We are so touched by the Florida Tomato Cartel's deep concern for their worker's. Six decades of exploitation have certainly illustrated that. Oh..bullies....The Five Families of the tomato Mafia, so masterfully represented by Mr. Brown, are indeed the trend-setters for bullying. More falsehoods from Florida.....

Gary    
Cincinnati  |  November, 06, 2012 at 09:32 AM

If the five families of the tomato Mafia, as Jack puts it, has their way, they will still be growing only mature green tomatoes for the next 50 years and blaming other producers for their problems - price, market share, flavor. One day the fast food merchants are going to say "one year and you have to have a vine ripe tomato". Then what. Mr.

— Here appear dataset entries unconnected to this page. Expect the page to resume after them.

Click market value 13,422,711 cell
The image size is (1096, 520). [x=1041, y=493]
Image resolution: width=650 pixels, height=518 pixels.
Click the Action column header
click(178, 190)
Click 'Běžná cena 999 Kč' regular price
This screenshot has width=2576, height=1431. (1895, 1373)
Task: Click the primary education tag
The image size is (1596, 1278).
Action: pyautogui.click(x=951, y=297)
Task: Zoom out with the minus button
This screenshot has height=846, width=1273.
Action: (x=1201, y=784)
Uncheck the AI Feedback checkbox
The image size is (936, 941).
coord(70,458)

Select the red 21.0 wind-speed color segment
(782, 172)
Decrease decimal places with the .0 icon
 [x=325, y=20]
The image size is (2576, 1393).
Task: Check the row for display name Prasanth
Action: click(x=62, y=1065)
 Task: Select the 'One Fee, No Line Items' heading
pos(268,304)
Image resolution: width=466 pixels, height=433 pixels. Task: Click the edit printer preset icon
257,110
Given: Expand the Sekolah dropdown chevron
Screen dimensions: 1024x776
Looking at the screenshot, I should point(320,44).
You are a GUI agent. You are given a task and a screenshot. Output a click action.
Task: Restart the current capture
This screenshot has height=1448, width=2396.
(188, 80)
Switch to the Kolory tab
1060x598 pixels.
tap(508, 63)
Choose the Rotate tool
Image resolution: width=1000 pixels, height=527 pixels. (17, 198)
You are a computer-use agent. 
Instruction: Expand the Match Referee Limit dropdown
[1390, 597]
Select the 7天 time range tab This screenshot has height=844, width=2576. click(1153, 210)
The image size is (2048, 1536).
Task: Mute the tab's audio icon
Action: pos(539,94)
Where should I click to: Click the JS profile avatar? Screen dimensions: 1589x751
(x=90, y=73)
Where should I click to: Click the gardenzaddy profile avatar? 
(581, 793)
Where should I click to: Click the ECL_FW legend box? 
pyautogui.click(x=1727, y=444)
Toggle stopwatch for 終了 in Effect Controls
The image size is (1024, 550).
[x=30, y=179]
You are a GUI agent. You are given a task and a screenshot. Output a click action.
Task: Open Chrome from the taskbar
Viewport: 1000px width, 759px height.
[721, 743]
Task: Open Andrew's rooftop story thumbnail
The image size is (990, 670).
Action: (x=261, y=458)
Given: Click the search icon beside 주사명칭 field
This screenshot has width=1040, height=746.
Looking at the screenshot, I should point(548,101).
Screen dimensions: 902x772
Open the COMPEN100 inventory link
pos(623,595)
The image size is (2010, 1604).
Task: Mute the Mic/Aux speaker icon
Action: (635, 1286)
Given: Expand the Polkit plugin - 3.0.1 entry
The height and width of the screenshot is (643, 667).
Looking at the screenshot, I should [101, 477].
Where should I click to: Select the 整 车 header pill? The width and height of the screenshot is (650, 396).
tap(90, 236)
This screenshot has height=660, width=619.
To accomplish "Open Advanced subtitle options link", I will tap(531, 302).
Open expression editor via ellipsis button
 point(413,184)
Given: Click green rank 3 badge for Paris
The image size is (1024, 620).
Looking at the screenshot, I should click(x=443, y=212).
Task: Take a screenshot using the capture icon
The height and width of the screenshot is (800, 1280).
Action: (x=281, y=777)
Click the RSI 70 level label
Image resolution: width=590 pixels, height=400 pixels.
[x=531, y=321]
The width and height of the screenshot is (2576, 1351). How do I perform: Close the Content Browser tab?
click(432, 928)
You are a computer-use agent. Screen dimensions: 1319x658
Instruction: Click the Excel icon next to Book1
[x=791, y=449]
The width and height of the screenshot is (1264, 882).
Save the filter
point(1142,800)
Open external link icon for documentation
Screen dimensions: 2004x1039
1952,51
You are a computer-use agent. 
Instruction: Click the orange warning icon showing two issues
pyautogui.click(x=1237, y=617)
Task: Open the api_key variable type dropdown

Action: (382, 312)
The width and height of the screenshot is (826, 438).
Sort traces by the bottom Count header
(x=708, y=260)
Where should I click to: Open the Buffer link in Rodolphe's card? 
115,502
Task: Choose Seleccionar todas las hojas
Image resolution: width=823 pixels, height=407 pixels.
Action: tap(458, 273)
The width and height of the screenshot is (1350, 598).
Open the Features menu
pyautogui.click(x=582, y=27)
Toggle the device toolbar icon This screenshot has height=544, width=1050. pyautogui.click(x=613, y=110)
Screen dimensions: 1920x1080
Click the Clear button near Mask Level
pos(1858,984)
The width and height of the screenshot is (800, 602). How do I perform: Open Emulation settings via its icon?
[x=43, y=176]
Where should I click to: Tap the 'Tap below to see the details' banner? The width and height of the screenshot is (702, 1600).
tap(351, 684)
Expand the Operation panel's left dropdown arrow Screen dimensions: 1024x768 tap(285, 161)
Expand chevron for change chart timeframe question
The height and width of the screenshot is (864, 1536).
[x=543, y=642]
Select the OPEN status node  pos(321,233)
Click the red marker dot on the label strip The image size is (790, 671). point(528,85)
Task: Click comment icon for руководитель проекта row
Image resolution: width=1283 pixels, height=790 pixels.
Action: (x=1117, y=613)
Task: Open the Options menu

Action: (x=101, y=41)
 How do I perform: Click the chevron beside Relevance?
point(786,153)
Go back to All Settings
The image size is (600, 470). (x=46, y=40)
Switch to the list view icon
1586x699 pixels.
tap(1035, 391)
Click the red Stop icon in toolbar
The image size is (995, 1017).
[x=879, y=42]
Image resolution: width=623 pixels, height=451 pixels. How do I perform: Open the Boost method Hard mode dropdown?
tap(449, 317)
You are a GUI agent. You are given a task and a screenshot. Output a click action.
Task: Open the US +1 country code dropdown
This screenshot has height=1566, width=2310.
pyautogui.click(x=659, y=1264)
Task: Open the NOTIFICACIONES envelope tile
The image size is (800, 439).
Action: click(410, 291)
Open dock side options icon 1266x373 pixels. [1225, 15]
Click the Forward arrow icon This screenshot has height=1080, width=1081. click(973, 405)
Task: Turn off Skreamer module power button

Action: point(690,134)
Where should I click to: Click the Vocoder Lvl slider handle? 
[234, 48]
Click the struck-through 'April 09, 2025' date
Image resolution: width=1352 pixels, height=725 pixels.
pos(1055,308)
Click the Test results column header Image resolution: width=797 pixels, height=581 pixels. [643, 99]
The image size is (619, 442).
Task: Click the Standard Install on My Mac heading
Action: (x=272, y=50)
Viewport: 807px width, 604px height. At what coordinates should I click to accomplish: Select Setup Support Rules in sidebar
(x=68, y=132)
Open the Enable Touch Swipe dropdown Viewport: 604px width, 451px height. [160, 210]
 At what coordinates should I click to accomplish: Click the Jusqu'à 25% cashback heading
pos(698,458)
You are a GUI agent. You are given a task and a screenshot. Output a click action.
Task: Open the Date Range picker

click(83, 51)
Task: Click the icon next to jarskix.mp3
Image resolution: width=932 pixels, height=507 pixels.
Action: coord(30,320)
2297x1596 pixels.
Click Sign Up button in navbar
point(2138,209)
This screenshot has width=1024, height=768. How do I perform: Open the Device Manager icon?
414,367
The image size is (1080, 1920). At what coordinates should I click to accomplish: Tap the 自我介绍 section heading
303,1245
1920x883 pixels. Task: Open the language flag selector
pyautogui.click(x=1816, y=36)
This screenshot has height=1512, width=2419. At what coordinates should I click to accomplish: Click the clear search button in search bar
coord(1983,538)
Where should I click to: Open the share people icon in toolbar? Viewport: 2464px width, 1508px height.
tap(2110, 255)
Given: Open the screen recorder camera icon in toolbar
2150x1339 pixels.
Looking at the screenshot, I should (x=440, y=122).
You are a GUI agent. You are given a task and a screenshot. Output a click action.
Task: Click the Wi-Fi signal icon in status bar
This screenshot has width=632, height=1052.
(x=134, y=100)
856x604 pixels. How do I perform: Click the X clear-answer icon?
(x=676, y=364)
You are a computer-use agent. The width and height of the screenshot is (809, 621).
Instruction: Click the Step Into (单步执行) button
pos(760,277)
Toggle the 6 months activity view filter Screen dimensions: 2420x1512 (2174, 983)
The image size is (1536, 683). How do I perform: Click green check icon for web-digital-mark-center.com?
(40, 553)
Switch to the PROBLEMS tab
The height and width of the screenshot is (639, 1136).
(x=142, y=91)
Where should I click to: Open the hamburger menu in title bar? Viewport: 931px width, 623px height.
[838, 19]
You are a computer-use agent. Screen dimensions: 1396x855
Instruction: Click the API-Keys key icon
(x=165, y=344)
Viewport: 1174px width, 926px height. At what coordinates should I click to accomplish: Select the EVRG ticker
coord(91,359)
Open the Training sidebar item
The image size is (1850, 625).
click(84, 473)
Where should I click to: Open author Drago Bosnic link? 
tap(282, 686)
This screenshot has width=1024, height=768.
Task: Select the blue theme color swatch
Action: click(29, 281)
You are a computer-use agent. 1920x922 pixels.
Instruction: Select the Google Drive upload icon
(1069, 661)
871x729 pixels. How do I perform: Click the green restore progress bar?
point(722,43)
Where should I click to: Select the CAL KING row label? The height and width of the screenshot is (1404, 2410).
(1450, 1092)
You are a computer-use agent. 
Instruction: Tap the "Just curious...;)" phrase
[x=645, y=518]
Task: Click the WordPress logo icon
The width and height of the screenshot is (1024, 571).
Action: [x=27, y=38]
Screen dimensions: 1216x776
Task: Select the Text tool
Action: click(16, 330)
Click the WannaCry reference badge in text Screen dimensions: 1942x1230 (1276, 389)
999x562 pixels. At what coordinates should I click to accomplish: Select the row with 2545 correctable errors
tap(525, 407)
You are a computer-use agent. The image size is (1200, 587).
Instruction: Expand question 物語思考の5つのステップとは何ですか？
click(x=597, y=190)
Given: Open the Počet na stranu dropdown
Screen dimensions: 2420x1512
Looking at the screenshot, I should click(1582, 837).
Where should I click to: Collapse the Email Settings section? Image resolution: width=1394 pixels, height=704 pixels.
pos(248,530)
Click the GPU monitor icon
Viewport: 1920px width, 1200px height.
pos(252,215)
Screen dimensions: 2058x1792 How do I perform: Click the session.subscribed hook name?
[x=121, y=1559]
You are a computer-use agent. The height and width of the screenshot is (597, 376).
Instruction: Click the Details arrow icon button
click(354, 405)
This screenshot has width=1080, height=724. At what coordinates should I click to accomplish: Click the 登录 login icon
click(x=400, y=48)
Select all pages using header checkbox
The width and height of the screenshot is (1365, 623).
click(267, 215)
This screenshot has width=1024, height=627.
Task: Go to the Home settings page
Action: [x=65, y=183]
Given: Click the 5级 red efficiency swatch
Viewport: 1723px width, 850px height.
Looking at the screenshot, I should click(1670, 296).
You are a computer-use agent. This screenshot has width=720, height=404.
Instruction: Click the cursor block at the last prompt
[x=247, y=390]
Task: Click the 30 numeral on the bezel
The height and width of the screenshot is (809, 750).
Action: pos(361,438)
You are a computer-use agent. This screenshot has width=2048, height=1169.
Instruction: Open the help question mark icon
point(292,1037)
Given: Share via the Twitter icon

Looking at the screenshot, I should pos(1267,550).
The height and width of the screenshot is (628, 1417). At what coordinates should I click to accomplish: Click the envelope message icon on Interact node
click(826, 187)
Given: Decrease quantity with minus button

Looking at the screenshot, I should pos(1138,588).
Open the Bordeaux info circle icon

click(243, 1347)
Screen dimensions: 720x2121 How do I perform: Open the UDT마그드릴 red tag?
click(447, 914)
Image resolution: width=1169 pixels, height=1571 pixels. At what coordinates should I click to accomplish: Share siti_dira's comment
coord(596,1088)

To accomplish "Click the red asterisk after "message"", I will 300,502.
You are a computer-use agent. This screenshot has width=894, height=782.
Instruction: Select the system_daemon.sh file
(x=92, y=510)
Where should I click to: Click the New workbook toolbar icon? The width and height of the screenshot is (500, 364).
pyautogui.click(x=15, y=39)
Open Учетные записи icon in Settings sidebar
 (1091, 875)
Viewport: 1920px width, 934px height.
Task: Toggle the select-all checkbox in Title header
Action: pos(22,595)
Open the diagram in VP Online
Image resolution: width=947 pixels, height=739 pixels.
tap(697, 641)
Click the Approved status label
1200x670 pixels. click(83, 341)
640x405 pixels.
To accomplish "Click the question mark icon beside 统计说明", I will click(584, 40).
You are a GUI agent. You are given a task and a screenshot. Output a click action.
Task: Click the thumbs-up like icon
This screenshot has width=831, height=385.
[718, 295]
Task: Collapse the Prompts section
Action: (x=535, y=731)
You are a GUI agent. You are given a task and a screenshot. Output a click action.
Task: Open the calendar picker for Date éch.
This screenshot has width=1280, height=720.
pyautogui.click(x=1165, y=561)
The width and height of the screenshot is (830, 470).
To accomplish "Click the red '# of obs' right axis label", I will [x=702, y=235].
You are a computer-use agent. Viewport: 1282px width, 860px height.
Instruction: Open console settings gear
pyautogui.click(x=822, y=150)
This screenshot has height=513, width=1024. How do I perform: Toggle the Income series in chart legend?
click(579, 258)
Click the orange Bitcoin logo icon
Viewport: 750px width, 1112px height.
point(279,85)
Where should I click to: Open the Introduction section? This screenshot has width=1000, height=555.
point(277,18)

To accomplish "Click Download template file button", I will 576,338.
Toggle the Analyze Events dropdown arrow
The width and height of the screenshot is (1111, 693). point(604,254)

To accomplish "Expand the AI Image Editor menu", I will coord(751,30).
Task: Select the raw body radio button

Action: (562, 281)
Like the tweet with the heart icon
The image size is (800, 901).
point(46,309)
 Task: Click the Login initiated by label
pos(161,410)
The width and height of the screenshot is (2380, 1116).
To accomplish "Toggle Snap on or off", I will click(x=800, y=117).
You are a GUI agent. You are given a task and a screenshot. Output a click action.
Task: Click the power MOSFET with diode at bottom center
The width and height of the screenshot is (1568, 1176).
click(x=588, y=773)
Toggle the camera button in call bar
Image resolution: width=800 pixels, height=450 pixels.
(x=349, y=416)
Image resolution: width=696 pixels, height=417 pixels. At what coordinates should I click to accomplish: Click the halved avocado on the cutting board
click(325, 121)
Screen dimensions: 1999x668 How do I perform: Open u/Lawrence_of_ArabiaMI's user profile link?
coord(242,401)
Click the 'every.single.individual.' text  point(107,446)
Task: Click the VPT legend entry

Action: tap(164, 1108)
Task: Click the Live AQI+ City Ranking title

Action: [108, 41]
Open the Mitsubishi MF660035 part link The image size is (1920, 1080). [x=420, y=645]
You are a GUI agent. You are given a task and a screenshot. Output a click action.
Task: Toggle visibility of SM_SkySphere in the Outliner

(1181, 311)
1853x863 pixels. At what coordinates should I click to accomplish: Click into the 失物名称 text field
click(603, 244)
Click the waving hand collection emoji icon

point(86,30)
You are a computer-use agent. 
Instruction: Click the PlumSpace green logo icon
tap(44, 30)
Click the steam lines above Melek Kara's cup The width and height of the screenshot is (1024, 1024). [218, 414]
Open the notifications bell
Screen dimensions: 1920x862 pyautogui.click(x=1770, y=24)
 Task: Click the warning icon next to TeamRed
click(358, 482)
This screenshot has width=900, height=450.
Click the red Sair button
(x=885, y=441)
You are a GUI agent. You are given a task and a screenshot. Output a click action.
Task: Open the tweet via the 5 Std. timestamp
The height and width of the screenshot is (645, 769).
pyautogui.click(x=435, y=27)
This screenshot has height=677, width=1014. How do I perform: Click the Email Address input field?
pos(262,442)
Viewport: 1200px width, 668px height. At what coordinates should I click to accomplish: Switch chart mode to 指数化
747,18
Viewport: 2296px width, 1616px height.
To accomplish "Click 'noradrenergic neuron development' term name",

Brown?

MM    
AZ  |  November, 06, 2012 at 11:59 AM

Tens of thousands of jobs nationwide are at risk if the agreement is cancelled... I don't know where these jobs Reggie references are coming from, but I believe that figure to be false and misleading. Regarding the "threats" that are being made, they are not threats at all. The comments Mr. Brown is referencing actually didnt come from the producers at all. And to his comment about the legality of the situation, Mexico has won a dumping case against US producers of other goods and NO DUTIES WERE IMPOSED, though the reserve the right to do so at any time. Dear Mr. Brown, enough with your shenanigans, falsities, lies and propaganda. If you want to talk about the facts, please keep it to the facts. The day that Florida growers agree to NEVER SELL A SINGLE BOX below their costs of production, we'll talk.

Lance Jungmeyer    
Nogales, AZ  |  November, 27, 2012 at 04:23 PM

Reggie Brown uses misleading information and faulty mathematics in this piece. He asserts that the current reference price under the tomato agreement is only 21% of the cost of production in Mexico. To arrive at this number, he references a 2007 Mexican government study that looked at marginal producers of 0.1-5 hectares. It is misleading to assert that small projects such as this have the same cost structure as larger commercial operations. In Sinaloa, for instance, there are numerous greenhouse operations of 100 hectares or larger. But his faulty math is most misleading, and embarrassingly so. In a filing with the Department of Commerce, Mr. Brown’s group references this same study, but instead inflates the size of the operations to 20 hectares to 50 hectares. Furthermore, Mr. Brown’s group overstated the company sizes of these farms by 1000%, by incorrectly converting square meters to hectares. In reality, 10,000 square meters equals 1 hectare. Mr. Brown’s group relied on a conversion factor wherein 1,000 square meters equals 1 hectare. Faulty mathematics aside, the notion that an entire industry of thousands of Mexican tomato producers could collude to sell at only 21% of their costs for a long period of time stretches the imagination. The fact is, Mexican tomato producers have evolved and become more productive. The seed varieties typically grown in Mexican produce fruit sets that allow the plant to be harvested vine-ripe about every other day for up a period of 15-20 weeks. By contrast, a typical pole-grown Florida tomato is picked only 2-3 times. Mr. Brown has said his eventual plan is to seek relief under U.S. trade law. But one must ask, why should the Federal government reward an uncompetitive industry?